CORRESPONDENCES FROM THE UPSURGE
A5, 94 pages, black and white printing, perfect bound, softcover, 2023
Reports from Struggles in US Higher Education
During July, we will be publishing reports from labour struggles in North American universities. Across the US, university workers are unionizing and taking strike action in unprecedented numbers. Since 2013, over 120 new union branches have won recognition in universities. In 2022, there were 15 academic strikes, the highest number of strikes in academia in at least 20 years, while graduate and undergraduate workers at 20 private academic institutions, representing over 25,000 workers, have won union recognition agreements. The high point of this 2022 wave was the University of California system strike that lasted nearly six weeks and involved 48,000 graduate student workers across 10 campuses. In 2023, this wave has shown no sign of dipping, with graduate workers taking strike at Temple University (Philadelphia), the University of Michigan, and Dartmouth College (New Hampshire), postdocs at the University of Washington, and faculty staff, adjunct lecturers, and graduate workers taking strike at Rutgers University (New Jersey) and Chicago State University.
Clearly, there is a lot to learn from these struggles and they should serve as a source of inspiration for all university workers. But there is also a lot to understand about the concrete problems and difficulties which organisers have faced in these campaigns and the regional and institutional contexts which frame industrial relations in each case.
In this mini-issue, we will be publishing short reports and longer essays from university organisers which give first hand accounts of strikes and organising campaigns.
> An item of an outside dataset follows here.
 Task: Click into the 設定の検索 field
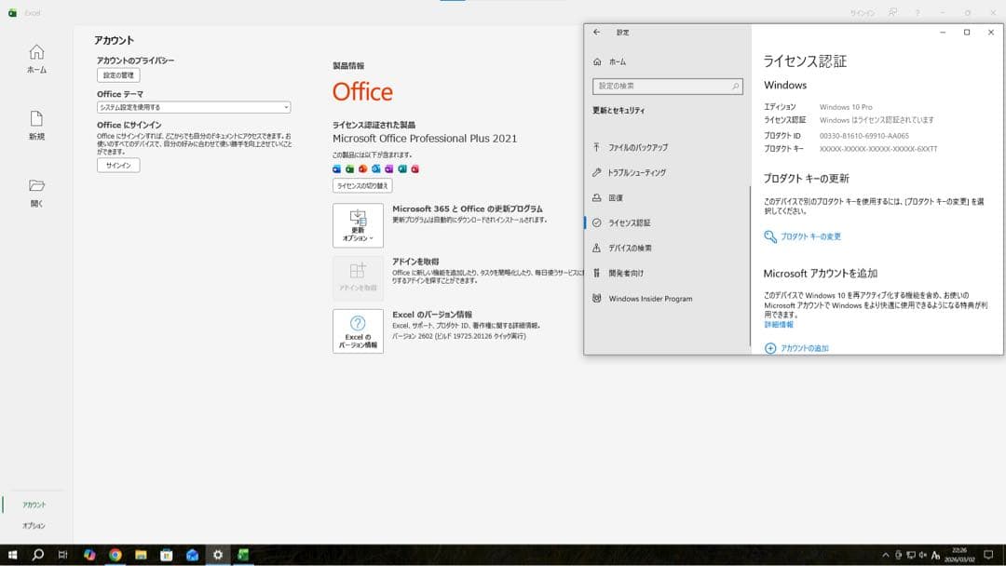click(x=661, y=87)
They will focus on the problems and difficulties which workers encountered during campaigns, the organising approaches that were tried out and the tactics that were effective against managers. We have compiled this series to gain a clear and sober picture of this uptick of trade union activity in US campuses - one which fills in blanks of the journalistic coverage which has been our main window into many of these disputes.
There are key differences between the UK and the US in terms of industrial relations systems and the structure of higher education. This is reflected in the contrasting vocabularies that are used in these different labour organising contexts. To help readers not familiar with this terminology, we have provided a non-exhaustive glossary below. There are also significant conjunctural differences. To try to capture these different developments we have also included pieces which reflect on the current moment in UK HE struggles in light of the US upsurge.